Tennessee death row inmate claims intellectual disability

This file photo provided by Tennessee Department of Correction shows Pervis Payne. Lawyers for Tennessee death row inmate Payne say a knife, a bloody washcloth and other evidence should be DNA tested before his scheduled execution in December 2020. (Tennessee Department of Correction via AP, File)
This file photo provided by Tennessee Department of Correction shows Pervis Payne. Lawyers for Tennessee death row inmate Payne say a knife, a bloody washcloth and other evidence should be DNA tested before his scheduled execution in December 2020. (Tennessee Department of Correction via AP, File)

NASHVILLE, Tenn. (AP) - A Tennessee death row inmate is asking a federal judge to postpone his December execution, saying that he is intellectually disabled.

The U.S. Supreme Court has ruled that executing an intellectually disabled person violates the Eighth Amendment's prohibition on cruel and unusual punishment. In a court filing on Monday, attorneys for Pervis Payne argue that in Tennessee, however, there is no procedure to allow Payne to bring his claim of intellectual disability before the courts.

Tennessee has its own law forbidding the execution of the intellectually disabled, but that law does not contain a mechanism for people to reopen their cases if they were sentenced before the law went into effect, according to the court filing. State Rep. G. A. Hardaway has said he intends to file a bill to address the problem, but the next legislative session does not begin until January. Payne's execution date is Dec. 3. In his petition to the federal court in Nashville, Payne asks the judge to postpone his execution until after Tennessee's law is amended and a court examines his intellectual disability claim.

Payne was sentenced to death in a Memphis court for the 1987 stabbing deaths of Charisse Christopher and her 2-year-old daughter, Lacie Jo. Christopher's son, Nicholas, who was 3 at the time, was also stabbed but survived. Payne, who is Black, has always maintained his innocence. He told police he was at Christopher's apartment building to meet his girlfriend when heard the victims, who were white, and tried to help them. Then he panicked when he saw a white policeman and ran away.

In a separate petition filed in state court, Payne is asking a judge to order that DNA evidence in his case be tested. The Memphis district attorney opposes the testing and a ruling is expected Wednesday.

The Monday filing claims the evidence of Payne's intellectual disability is "unassailable." In addition to IQ testing, attorneys spoke to people who knew Payne as a young man and said Payne could barely read or write, could not follow complex directions, couldn't use a ruler, count money or iron clothes.

A spokesperson for the Tennessee Attorney General's Office said they have no comment on Payne's petition.

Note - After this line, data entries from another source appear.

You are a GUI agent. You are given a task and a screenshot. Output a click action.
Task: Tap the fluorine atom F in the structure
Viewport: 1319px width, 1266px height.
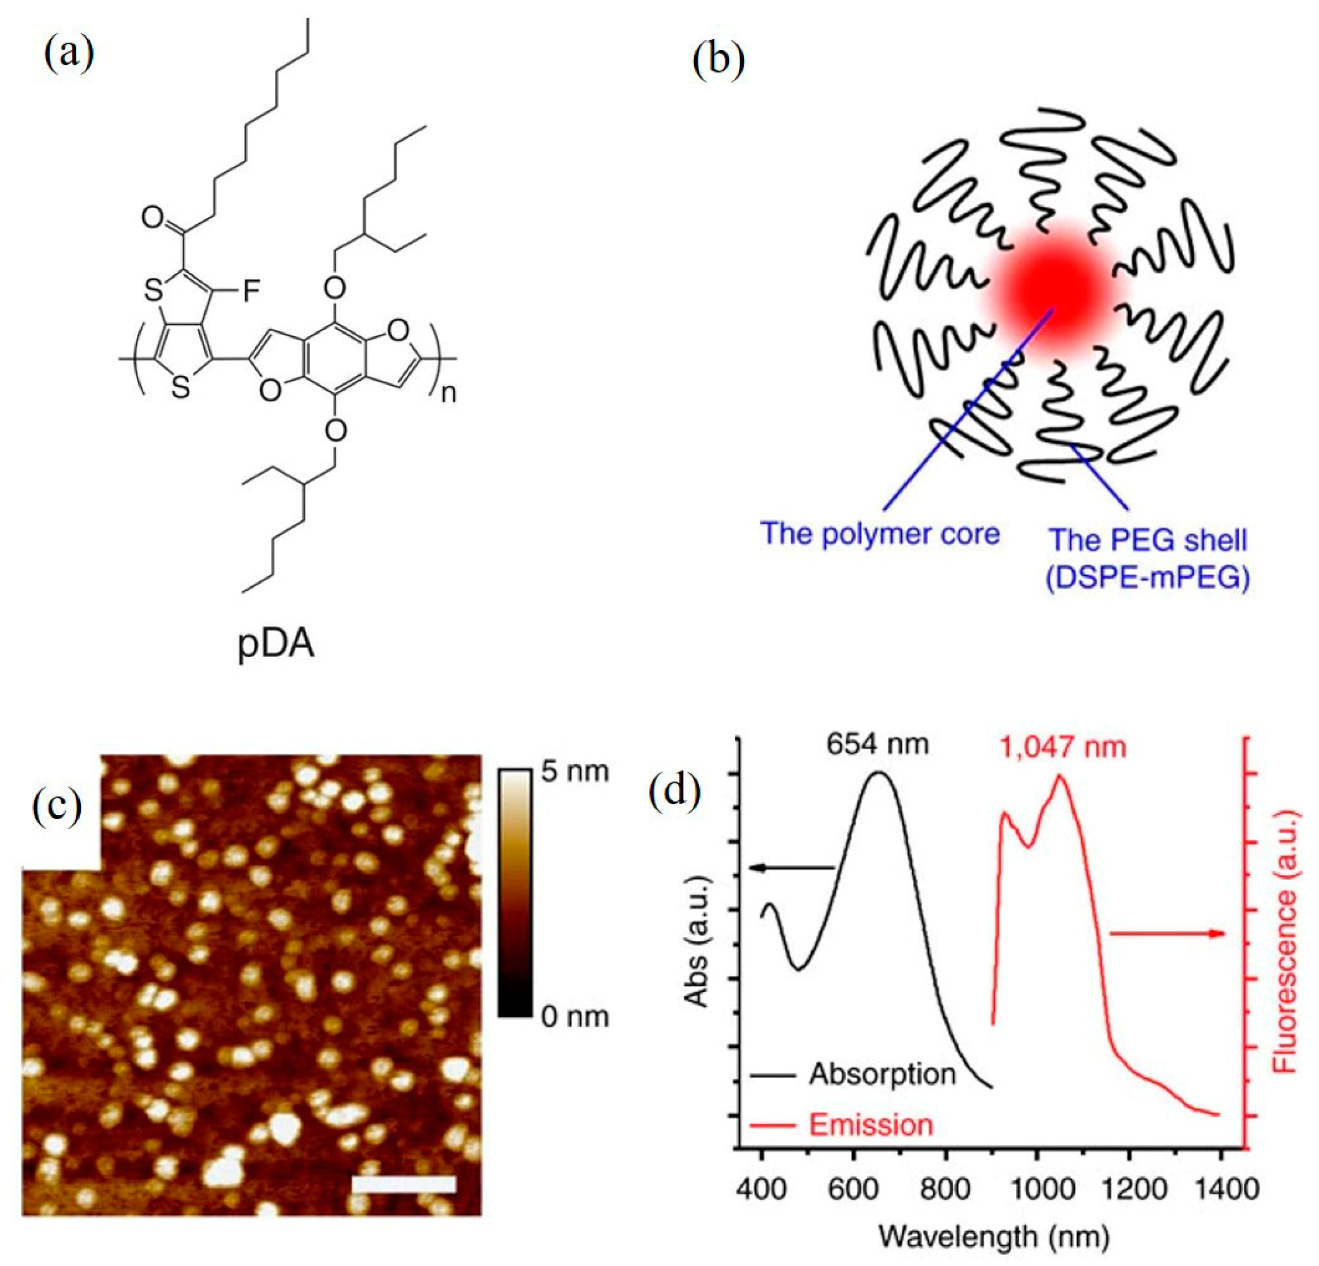coord(250,292)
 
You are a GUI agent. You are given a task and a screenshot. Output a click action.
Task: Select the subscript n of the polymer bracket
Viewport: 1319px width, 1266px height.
coord(448,393)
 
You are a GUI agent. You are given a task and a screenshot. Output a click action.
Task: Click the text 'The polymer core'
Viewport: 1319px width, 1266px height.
coord(880,534)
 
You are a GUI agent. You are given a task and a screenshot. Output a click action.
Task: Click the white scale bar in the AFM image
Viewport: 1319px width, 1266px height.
coord(404,1184)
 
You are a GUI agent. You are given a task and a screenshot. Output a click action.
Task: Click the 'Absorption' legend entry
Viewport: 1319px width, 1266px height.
coord(881,1074)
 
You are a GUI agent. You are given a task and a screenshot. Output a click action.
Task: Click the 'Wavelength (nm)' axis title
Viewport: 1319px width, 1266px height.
coord(994,1236)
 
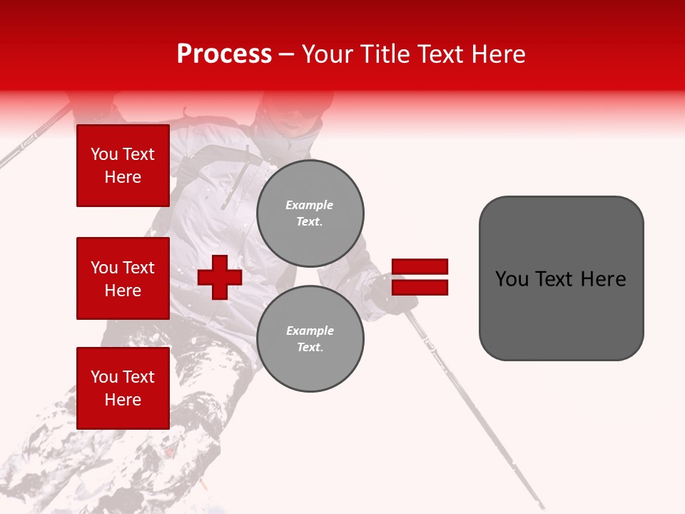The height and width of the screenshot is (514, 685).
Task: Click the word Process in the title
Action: (x=224, y=54)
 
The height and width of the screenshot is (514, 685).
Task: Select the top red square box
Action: (x=123, y=166)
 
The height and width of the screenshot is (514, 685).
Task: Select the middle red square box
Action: (x=123, y=278)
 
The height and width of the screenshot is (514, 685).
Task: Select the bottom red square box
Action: (x=123, y=388)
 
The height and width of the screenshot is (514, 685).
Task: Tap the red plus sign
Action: (x=220, y=277)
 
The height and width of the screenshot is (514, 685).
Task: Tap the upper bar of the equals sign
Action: (x=420, y=266)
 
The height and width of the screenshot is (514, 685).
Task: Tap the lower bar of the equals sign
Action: (x=420, y=287)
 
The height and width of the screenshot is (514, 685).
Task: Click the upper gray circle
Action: (x=310, y=213)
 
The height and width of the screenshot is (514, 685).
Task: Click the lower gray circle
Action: (x=310, y=338)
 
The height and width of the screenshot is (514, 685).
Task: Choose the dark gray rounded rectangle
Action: (x=561, y=278)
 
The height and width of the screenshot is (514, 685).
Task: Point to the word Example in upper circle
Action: (x=309, y=205)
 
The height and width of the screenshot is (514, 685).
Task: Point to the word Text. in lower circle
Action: (x=310, y=347)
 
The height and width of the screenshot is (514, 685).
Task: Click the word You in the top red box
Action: (x=103, y=154)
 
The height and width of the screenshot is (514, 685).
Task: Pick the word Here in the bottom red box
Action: (x=123, y=400)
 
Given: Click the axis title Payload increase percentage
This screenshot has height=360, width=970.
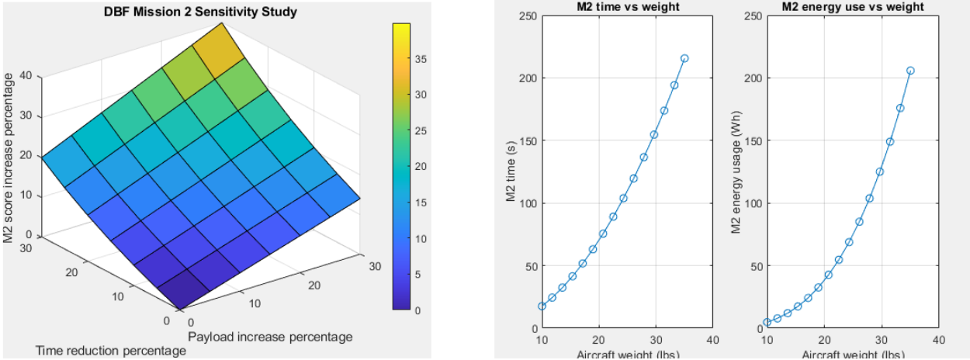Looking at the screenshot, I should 270,337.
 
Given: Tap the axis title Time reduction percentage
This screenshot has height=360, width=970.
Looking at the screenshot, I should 111,351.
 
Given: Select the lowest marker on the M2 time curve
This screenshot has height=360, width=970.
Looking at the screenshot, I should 542,306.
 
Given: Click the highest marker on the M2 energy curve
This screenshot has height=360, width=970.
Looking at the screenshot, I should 910,71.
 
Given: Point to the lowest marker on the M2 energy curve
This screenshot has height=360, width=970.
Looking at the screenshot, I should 767,322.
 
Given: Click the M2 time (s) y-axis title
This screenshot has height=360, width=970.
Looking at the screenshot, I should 511,172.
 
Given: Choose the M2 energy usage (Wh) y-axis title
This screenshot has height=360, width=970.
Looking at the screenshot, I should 736,172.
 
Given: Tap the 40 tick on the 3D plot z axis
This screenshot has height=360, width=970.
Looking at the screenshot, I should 27,76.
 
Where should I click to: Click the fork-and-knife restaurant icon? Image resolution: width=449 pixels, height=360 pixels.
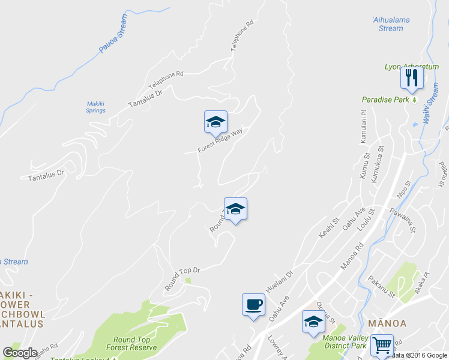(x=411, y=77)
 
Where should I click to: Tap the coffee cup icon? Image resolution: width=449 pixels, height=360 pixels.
(x=253, y=304)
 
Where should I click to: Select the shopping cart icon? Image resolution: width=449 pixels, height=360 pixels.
(x=381, y=345)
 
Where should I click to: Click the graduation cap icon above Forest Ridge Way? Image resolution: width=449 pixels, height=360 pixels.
(x=215, y=122)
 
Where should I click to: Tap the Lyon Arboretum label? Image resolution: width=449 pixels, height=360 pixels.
(x=412, y=67)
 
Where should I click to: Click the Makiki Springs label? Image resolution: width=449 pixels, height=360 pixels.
(x=95, y=107)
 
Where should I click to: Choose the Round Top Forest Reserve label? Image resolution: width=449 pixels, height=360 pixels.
(x=131, y=343)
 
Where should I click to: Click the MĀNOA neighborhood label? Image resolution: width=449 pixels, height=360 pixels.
(x=382, y=323)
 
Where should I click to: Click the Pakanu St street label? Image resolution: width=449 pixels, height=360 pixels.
(x=382, y=287)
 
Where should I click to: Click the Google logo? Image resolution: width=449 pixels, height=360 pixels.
(x=20, y=353)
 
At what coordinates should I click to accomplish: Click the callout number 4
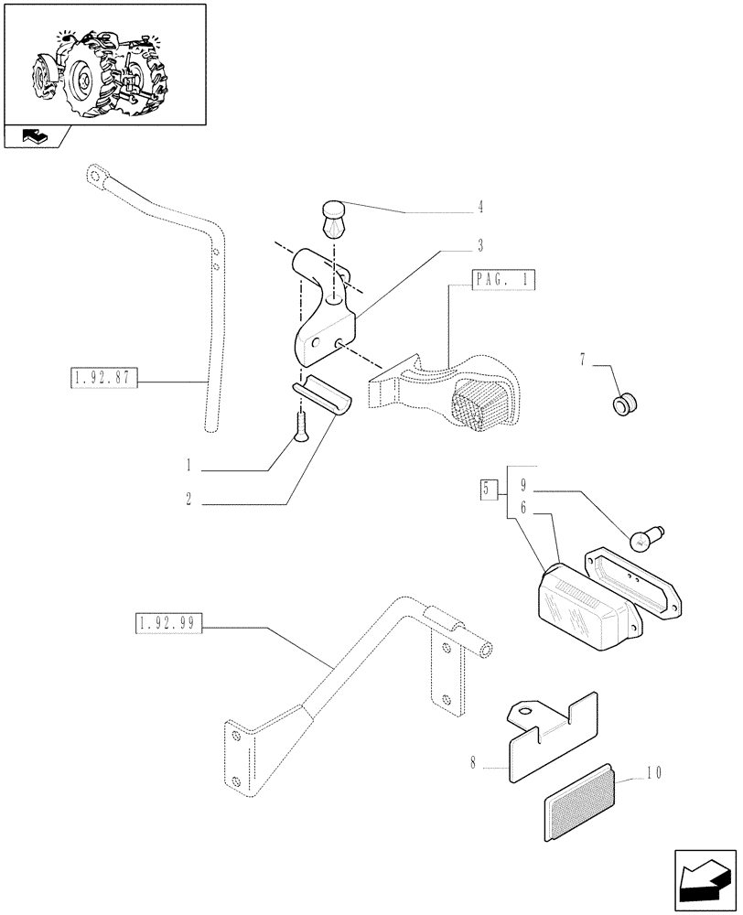point(479,208)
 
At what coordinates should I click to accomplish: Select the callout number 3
point(479,246)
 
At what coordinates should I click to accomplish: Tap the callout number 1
point(188,466)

In a news release from Payne's attorneys, Katie Powers, a past president of the Tennessee Disability Coalition, said the U.S. Supreme Court banned the execution of people with intellectual disability because it "recognized that people with intellectual disability present 'a special risk of wrongful execution' because they have trouble assisting their attorneys and make poor witnesses on their own behalf. This is precisely what happened to Pervis Payne."

The U.S. Supreme Court declined to hear a similar case out of Tennessee in July. In that case, lawyers for David Keen said tests from 2008 and 2010 prove Keen's intellectual disability, but there is no procedural mechanism to reopen Keen's case and present the evidence to a court. Attorneys for the state opposed Keen's petition, arguing, in part, that Keen was not intellectually disabled.